What a performance: smirks, winks, nudges, pats on the back. Presumably the director had taken them aside before the programme and said: "Right, lads, no messing around, this is the way we play it. We want to give the overwhelming impression that the draw has been blatantly fixed."

And what was going through the designer's mind? Where Sir Bert and Gordon made do with a velvet bag carried by a nameless flunky, Terry and Denis had to stick their hands into something that looked like an industrial mincer. You expected them to come out clutching balls but minus a couple of fingers.
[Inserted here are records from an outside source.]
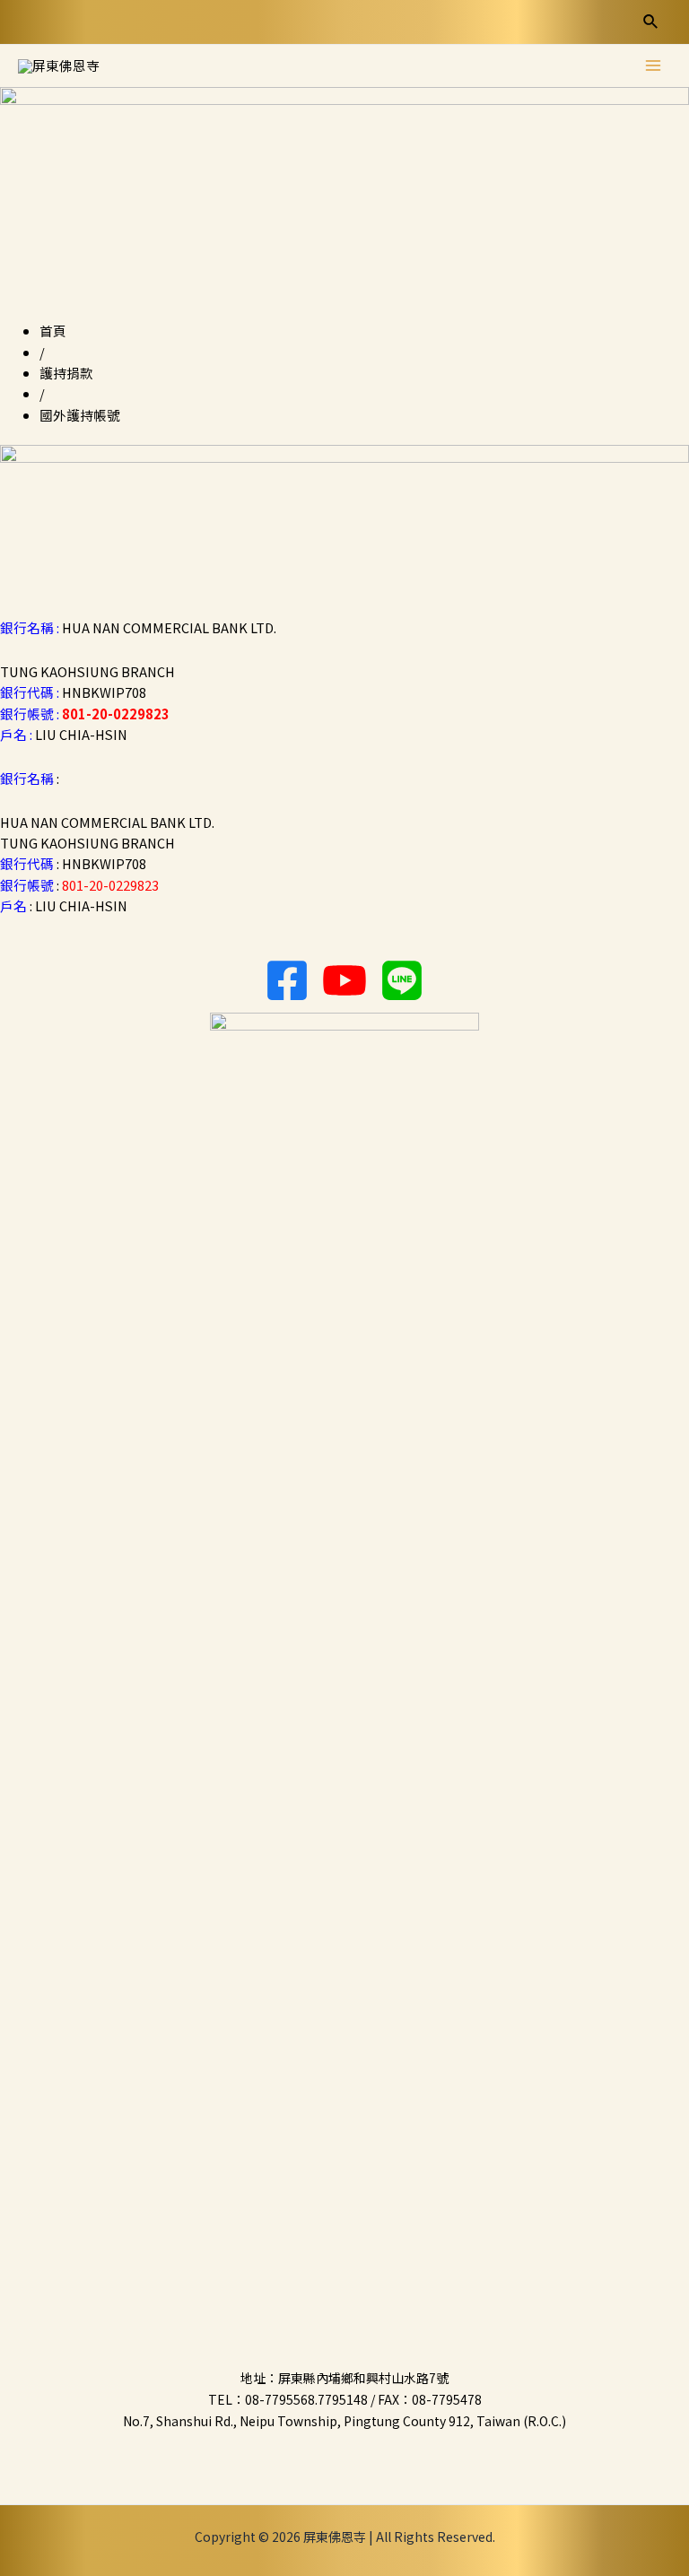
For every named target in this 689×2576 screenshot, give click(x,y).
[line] (402, 980)
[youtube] (344, 980)
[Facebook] (287, 980)
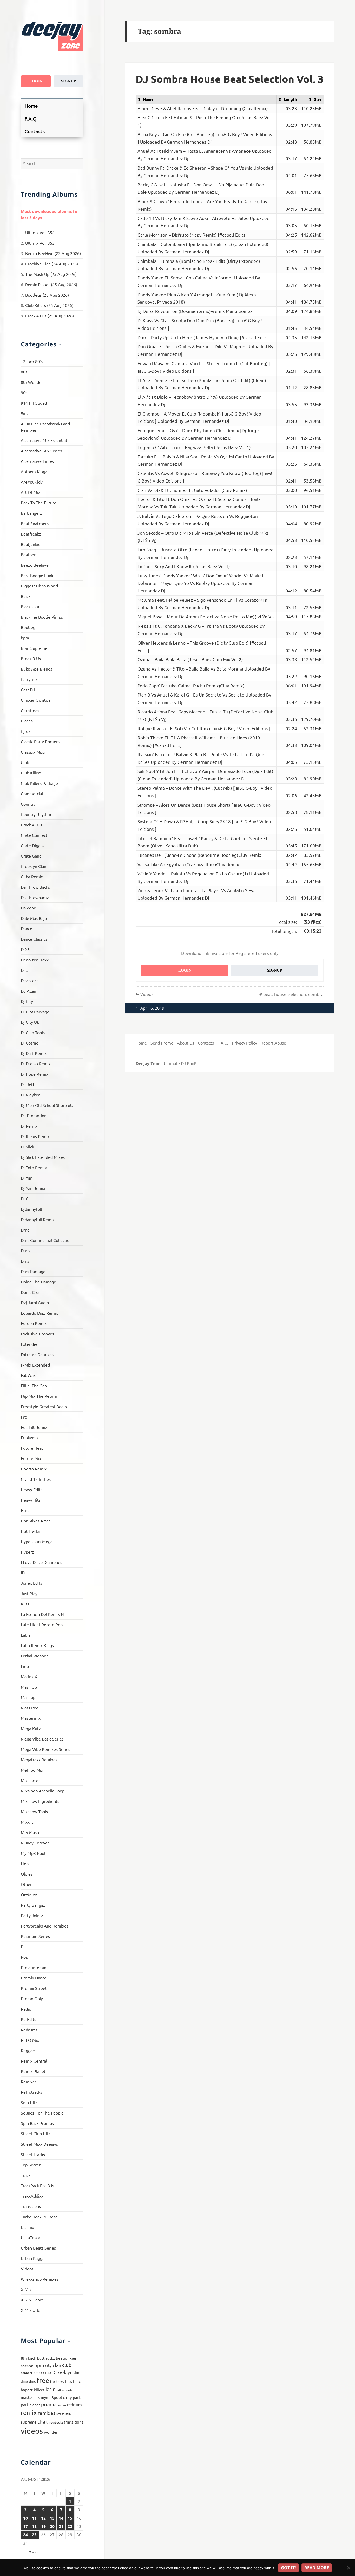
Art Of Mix (30, 492)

Half-way through the draw, Law turned to Venables and asked: "Exciting?" "Nerve-racking!" Venables twinkled. Nauseating. "Well, that was more animated than in previous years, I think you'll agree," Gubba summed up. That was the point: Wallace and Gromit are more animated than Sir Bert Millichip - come to that, the rocks in the background on The Flintstones are more animated than Sir Bert Millichip - but that doesn't mean that you want them making the draw for the third round of the FA Cup.

Over on Sky, Andy Gray has got a wonderful new toy, and he's having a whale of a time playing with it. It's a whizz-bang telestrator, and he put it through its paces after the Coventry v Sheffield Wednesday match last week.

Shuffling videos like an MTV presenter, Gray eviscerated the Coventry defence, plotting errors, replaying missed tackles and timid challenges. It was doubly tough on the Coventry full-backs: first Wednesday had run rings around them, now Gray was drawing circles around them.

What fun he could have had with his telestrator at the FA Cup draw: he could have scribbled some hair on Sir Bert's shining dome, given Graham Kelly a comedy moustache, and graphically illustrated the decline of the draw from national institution to national disgrace.